A drunk driving arrest these days is not the same as it might have been 20 years ago. Safety advocates and law makers have worked hard to tighten the laws related to impaired driving, and as a result, the roads have gotten safer for many drivers. However, those tough laws may also place your future in jeopardy.
If police pull you over under suspicion of drunk driving, they will probably not take the time to explain every step of the process or warn you about the consequences of a conviction. Nevertheless, without knowing what to expect, you are at risk of making mistakes that could complicate many areas of your life for years to come. Gaining as much information as possible about your options can provide you with an opportunity to make wise choices about your defense.
The price to pay
After you fail roadside breath or sobriety tests, police will arrest you and take you to the station where you will undergo further testing to confirm your blood alcohol concentration. If your BAC is .08 or higher, police will fingerprint you, take your mug shot and place you in a cell until someone pays your bail. You would be wise to seek legal advice about your next steps for avoiding a conviction. If a court convicts you, the following are potential penalties you face:
- A fine that may reach thousands of dollars
- Time in jail, which is possible even for your first offense
- Strict probationary terms
- Alcohol abuse assessment
- Driver education classes
- Installation of an ignition interlock system in all of your vehicles
- An extreme hike in your insurance premiums for several years
- License suspension
You will have a limited amount of time, in Illinois it is 45 days after your arrest, before the automatic suspension of your license takes place. The length of your suspension depends on whether this is your first offense or a subsequent offense, or if there are aggravating factors at the time of your arrest. If losing your license will prove an extreme hardship for you, it is important to learn whether you can fight this suspension.

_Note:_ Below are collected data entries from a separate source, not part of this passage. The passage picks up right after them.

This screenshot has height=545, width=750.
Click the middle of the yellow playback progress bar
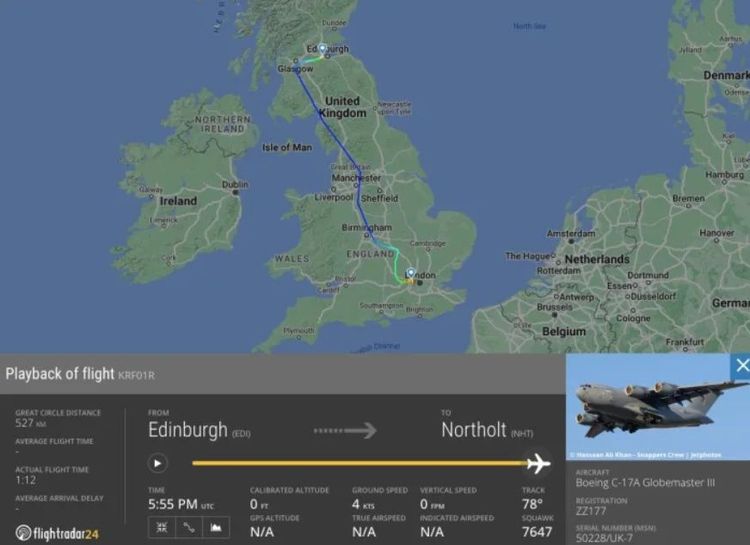360,463
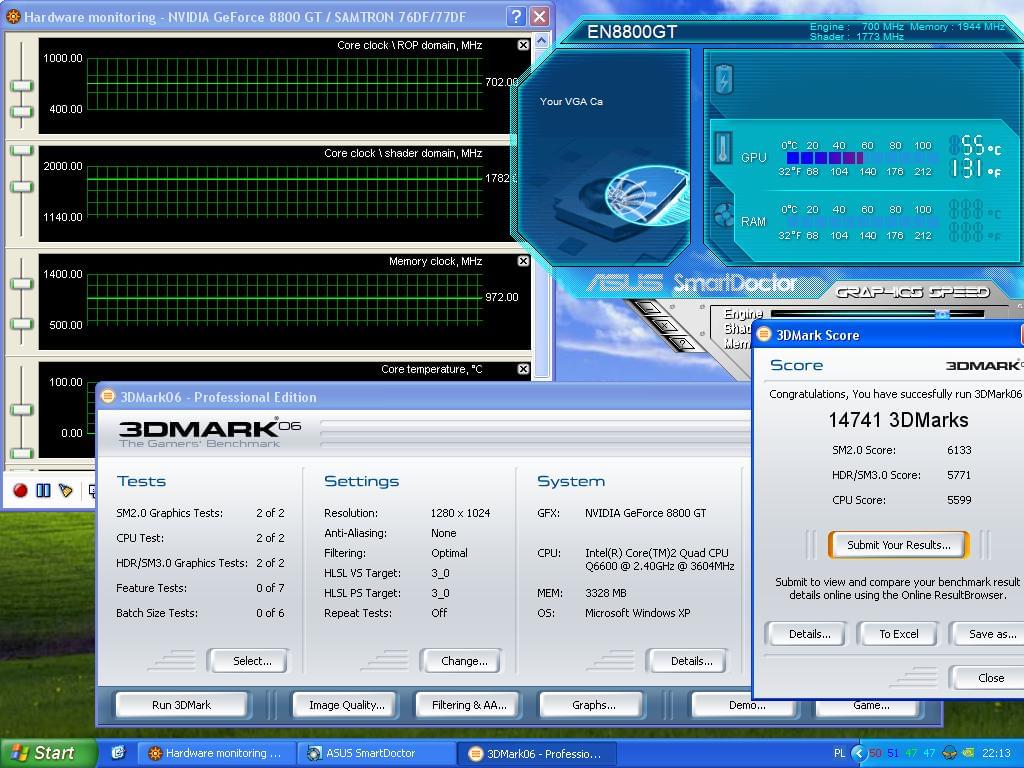Select the GPU thermometer icon in SmartDoctor
Screen dimensions: 1024x768
click(x=724, y=148)
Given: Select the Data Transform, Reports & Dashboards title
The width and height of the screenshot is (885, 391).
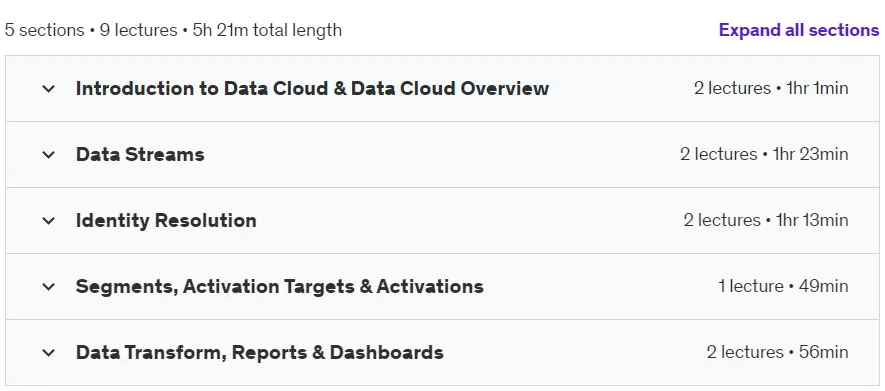Looking at the screenshot, I should pyautogui.click(x=260, y=353).
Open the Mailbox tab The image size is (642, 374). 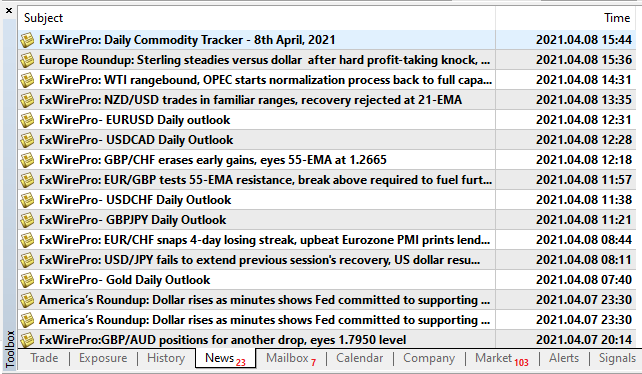tap(291, 358)
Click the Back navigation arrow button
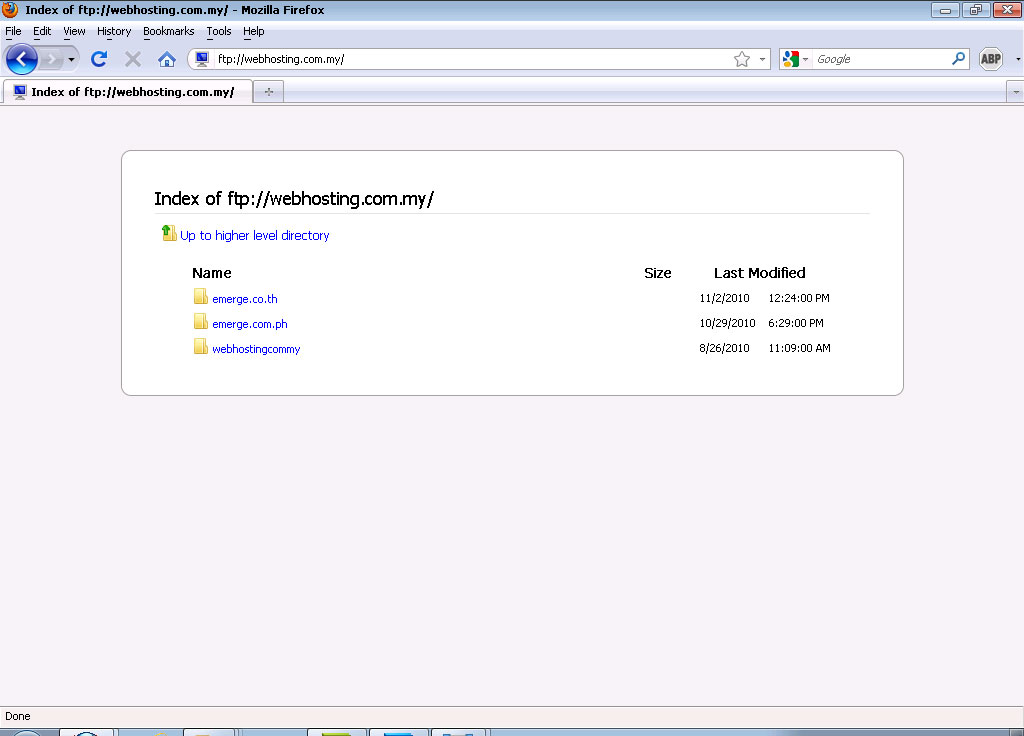Screen dimensions: 1024x736 pos(22,60)
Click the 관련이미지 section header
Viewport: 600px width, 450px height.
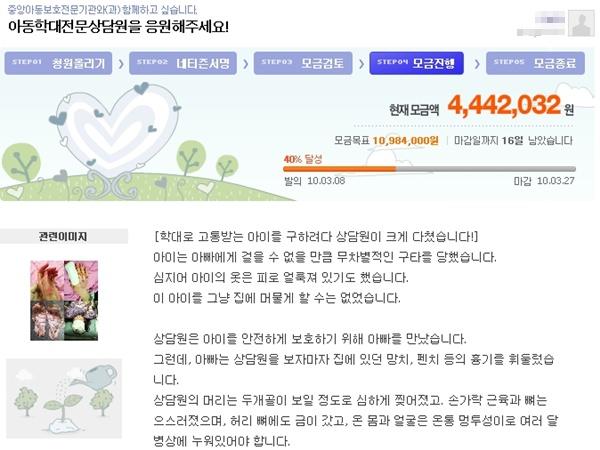coord(63,236)
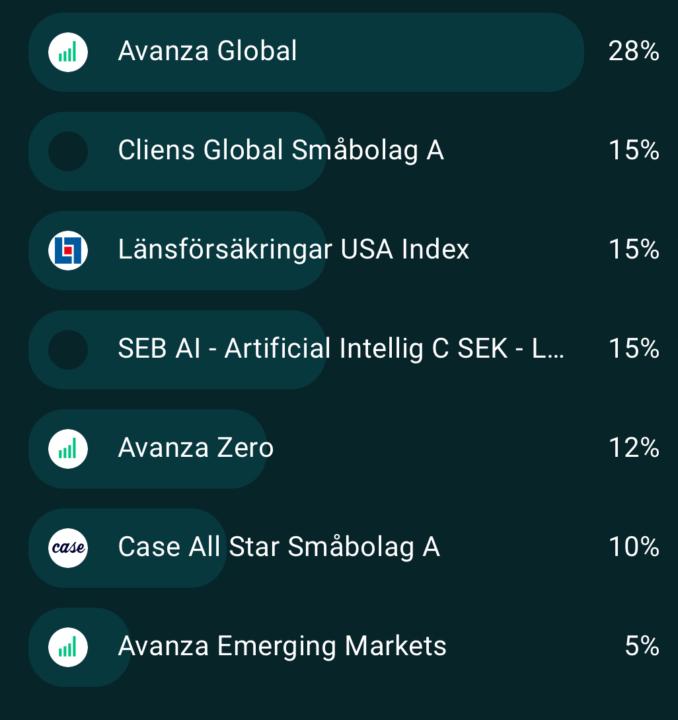Viewport: 678px width, 720px height.
Task: Click the Avanza Emerging Markets logo icon
Action: (x=68, y=647)
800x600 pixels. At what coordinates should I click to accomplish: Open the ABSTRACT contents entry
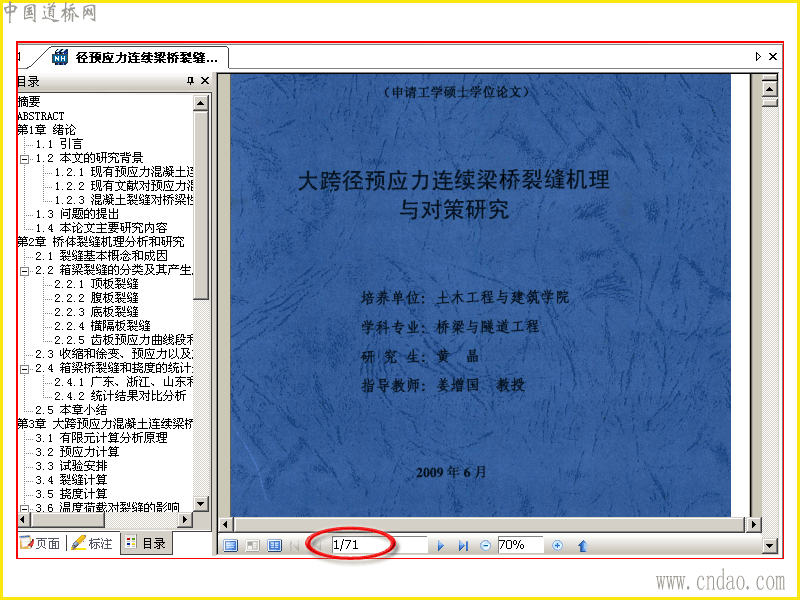coord(41,116)
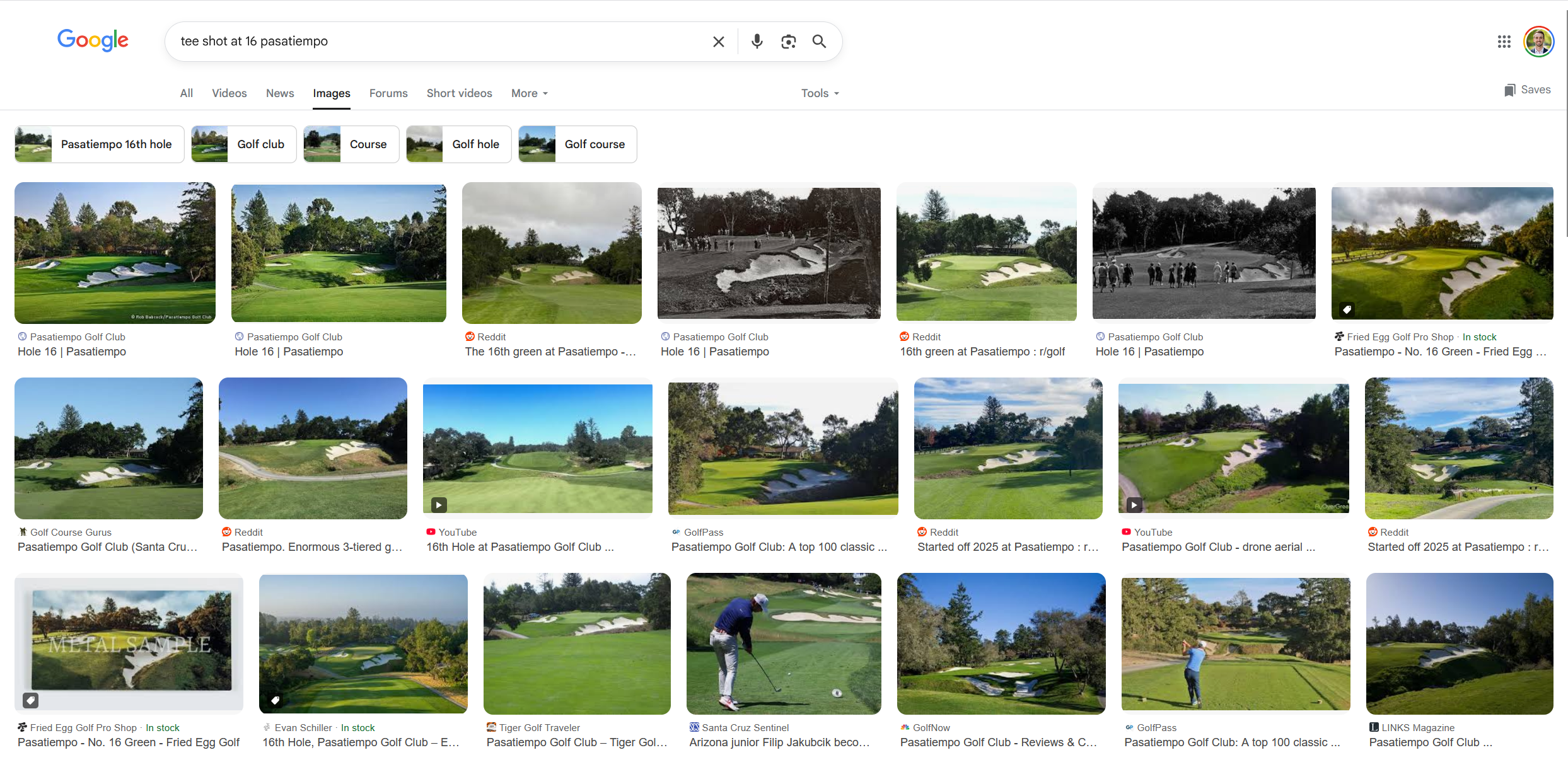1568x767 pixels.
Task: Filter by Pasatiempo 16th hole chip
Action: [100, 144]
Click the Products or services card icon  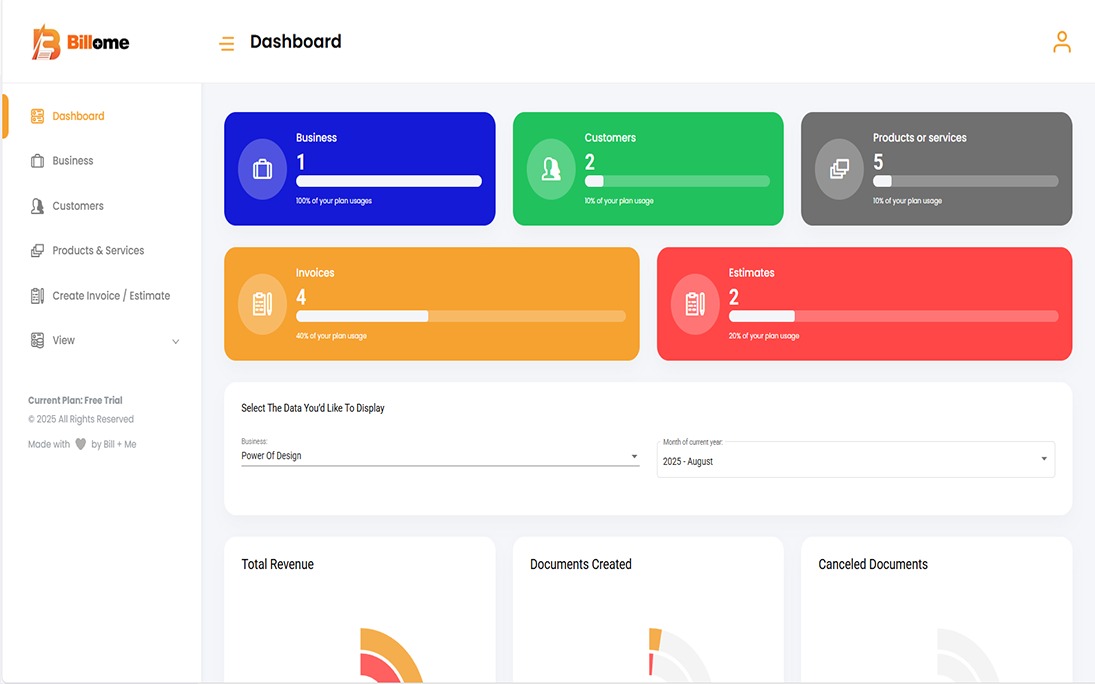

Even a first offense DUI conviction can be devastating financially, personally and professionally. Your job may suffer if you have to miss time for court dates, jail or community service. You may have difficulty finding rides to work, or your employer may have to let you go if your DUI violates the code of conduct for your profession. It would be in your best interest to take advantage of every option for avoiding a conviction for drunk driving.